American banks have a long and checkered racial history. Government intervention was required to stop "redlining," the practice of denying financial services (or charging more for them) to minority neighborhoods. The biggest banks play a major role in backing auto loans, which studies have also shown to charge higher interest rates to African Americans than Caucasians. HSBC settled a lawsuit accusing it of c harging minority borrowers more. Do payday lenders really target minorities? As this study shows, these fringe bankers have disproportionately set up shop in minority neighborhoods. The study, "Race Matters," was conducted in North Carolina, where African-American communities had three times as many payday lenders per capita as white communities, even when adjusted for other factors.
Remember, this is in the same state where taxpayer-assisted banks helped bankroll Advance America. These banks are profiting handsomely from the exploitation of minority communities, behavior they disguise by using payday lenders as their "undercover brothers."
Won't it hurt minorities if payday lenders are shut down?
In a word: No. While this has been a common argument, we now have experience and data on the subject. North Carolina's anti-usury law (the one Advance America violated) has been in place since the law effectively ended payday lending in 2006. A survey was conducted to determine the impact of the law. One key finding: More than twice as many former payday borrowers reported that the absence of these lenders has had a positive effect on their households, rather than a negative one.
No credible defense
There have been attempts to defend these institutions on the grounds that they provide a service to lower-income communities, but these arguments don't hold water. Jim Hawkins at the University of Houston Law Center made a thought-provoking and intellectually honest attempt, but Nathalie Martin's critique of Hawkins is right on target: In the real world, that's not how these loans play out. Economist Gregory Elliehausen mounted another defense, but it seems clear to me that the three studies I cited here undermine his argument and render his assumptions invalid. (I'd be happy to have more eyes looking at these studies and critiquing both sides of the debate.)
Defenders who suggest that payday loans are designed to help people with one-time cash flow problems should read a study from the University of North Carolina entitled " Payday Lending: A Business Model That Encourages Chronic Borrowing." These lenders know exactly what they're doing when they trap people into a long-term debt cycle at 450% interest. It's a common practice to offer cheap loans to first-time borrowers, for example, to begin the entrapment process. ("50% Off For New Customers! Only $9.31 per $100! ")
The "No, you're the racist!" argument
Oh, some defenders will say, so you would leave these poor and minority people without any access to short-term loans? You bleeding hearts don't really care about them!
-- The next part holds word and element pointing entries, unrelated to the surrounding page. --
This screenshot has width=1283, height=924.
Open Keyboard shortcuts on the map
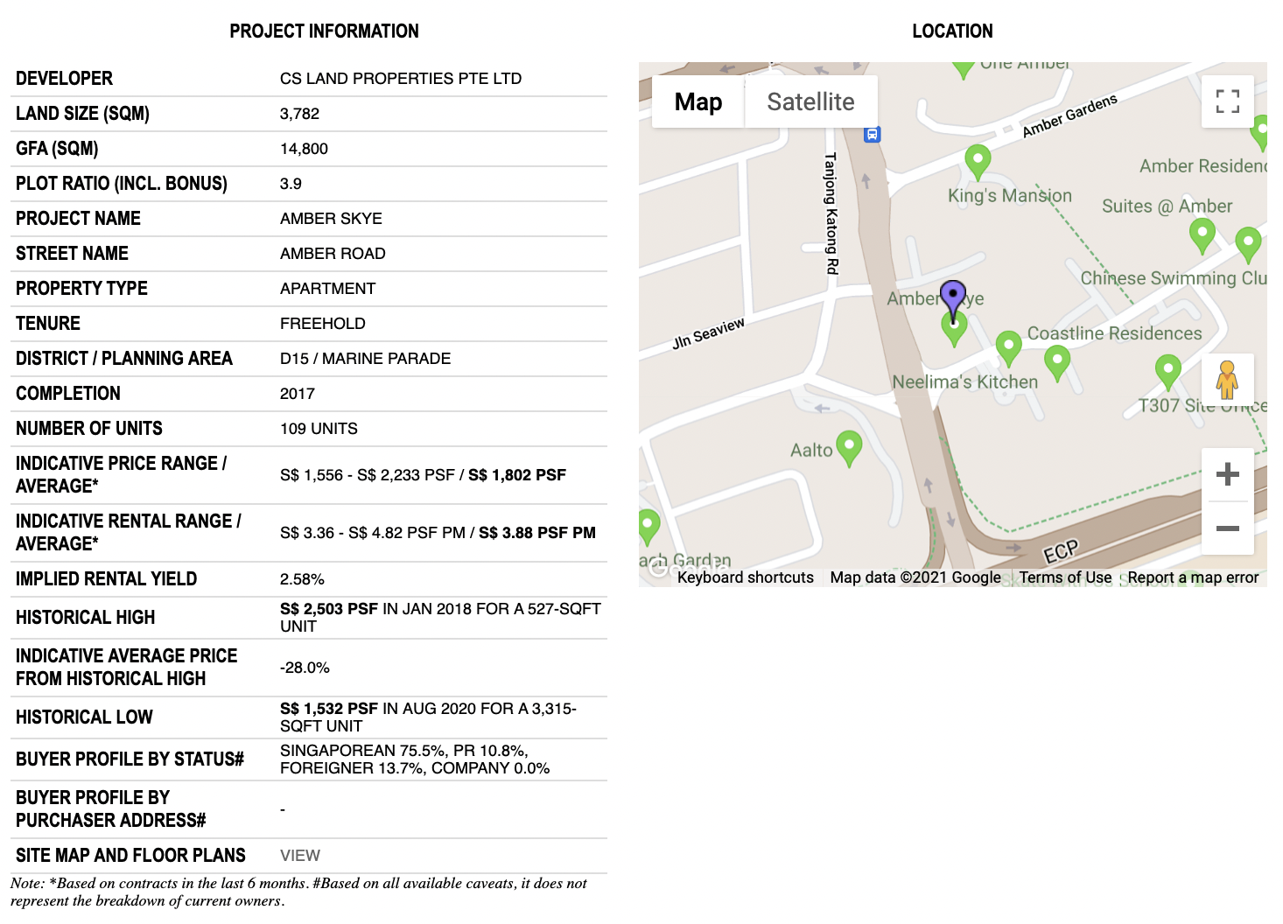click(745, 578)
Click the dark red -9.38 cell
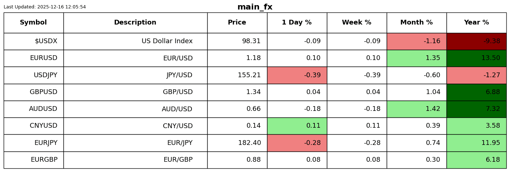Image resolution: width=510 pixels, height=172 pixels. (476, 41)

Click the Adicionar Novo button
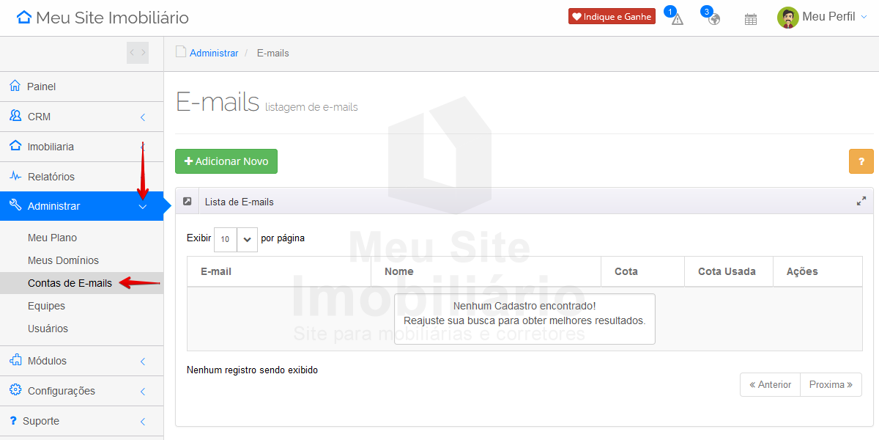click(x=226, y=161)
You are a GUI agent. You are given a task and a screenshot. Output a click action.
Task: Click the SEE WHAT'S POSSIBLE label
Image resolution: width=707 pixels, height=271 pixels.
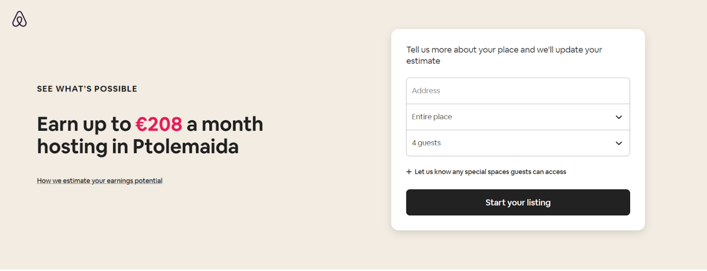87,89
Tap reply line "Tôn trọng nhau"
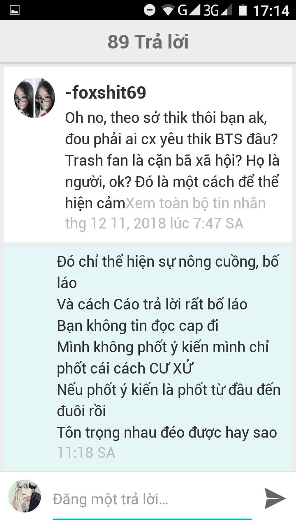Viewport: 296px width, 526px height. (167, 432)
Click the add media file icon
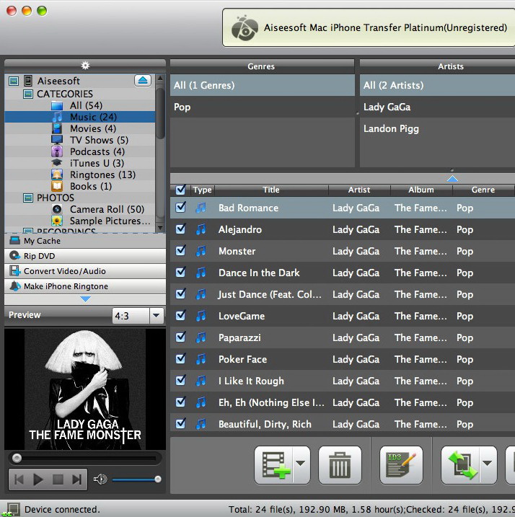515x517 pixels. (x=273, y=465)
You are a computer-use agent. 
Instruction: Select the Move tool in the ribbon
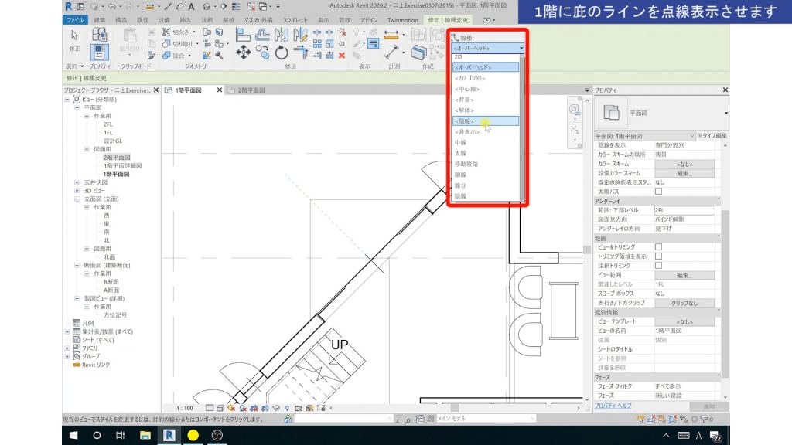coord(242,53)
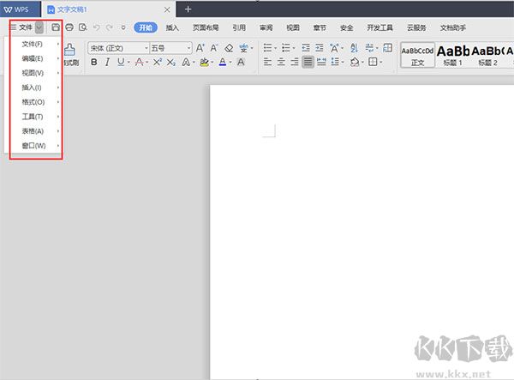Image resolution: width=514 pixels, height=380 pixels.
Task: Click the Increase Font Size icon
Action: pos(200,48)
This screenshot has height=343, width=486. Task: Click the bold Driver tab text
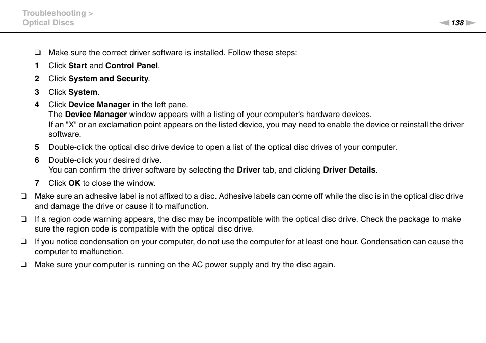click(x=249, y=170)
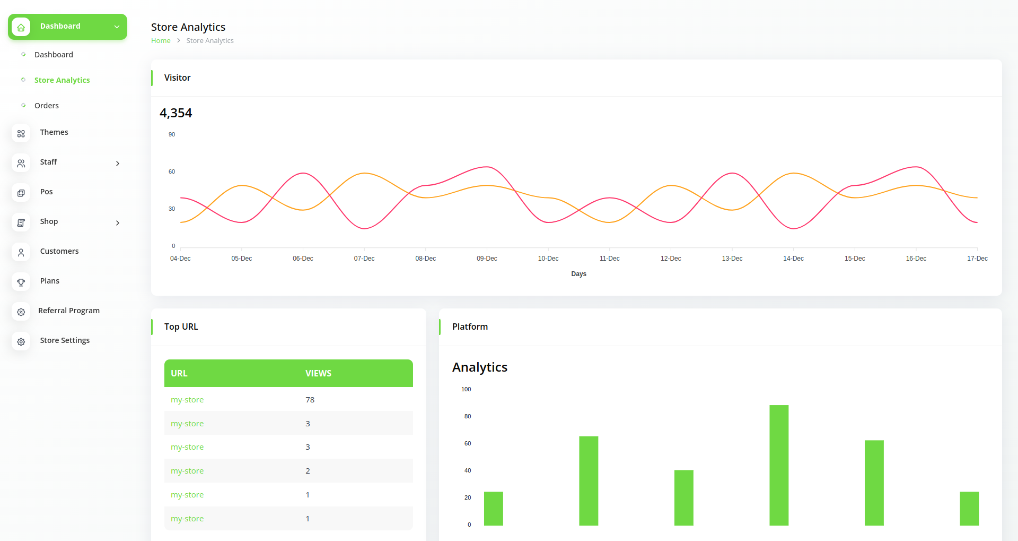The width and height of the screenshot is (1018, 541).
Task: Go to Home breadcrumb link
Action: coord(161,41)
And you call us racist! (For the record, I don't think these lenders or their big bank funders are racist - they're just profiting from a racially inequitable system.) These payday defenders sometimes even argue that those who would reform the system are the " real racists," because they're implying minorities can't make informed financial decisions for themselves.
First, the North Carolina survey indicates that low-income communities (and even payday loan customers themselves) feel their lives are improved when payday lenders are shut down. That doesn't suggest that a ban on usurious lending would harm them. And the absence of a fair lending system is no defense for an unfair and exploitative one.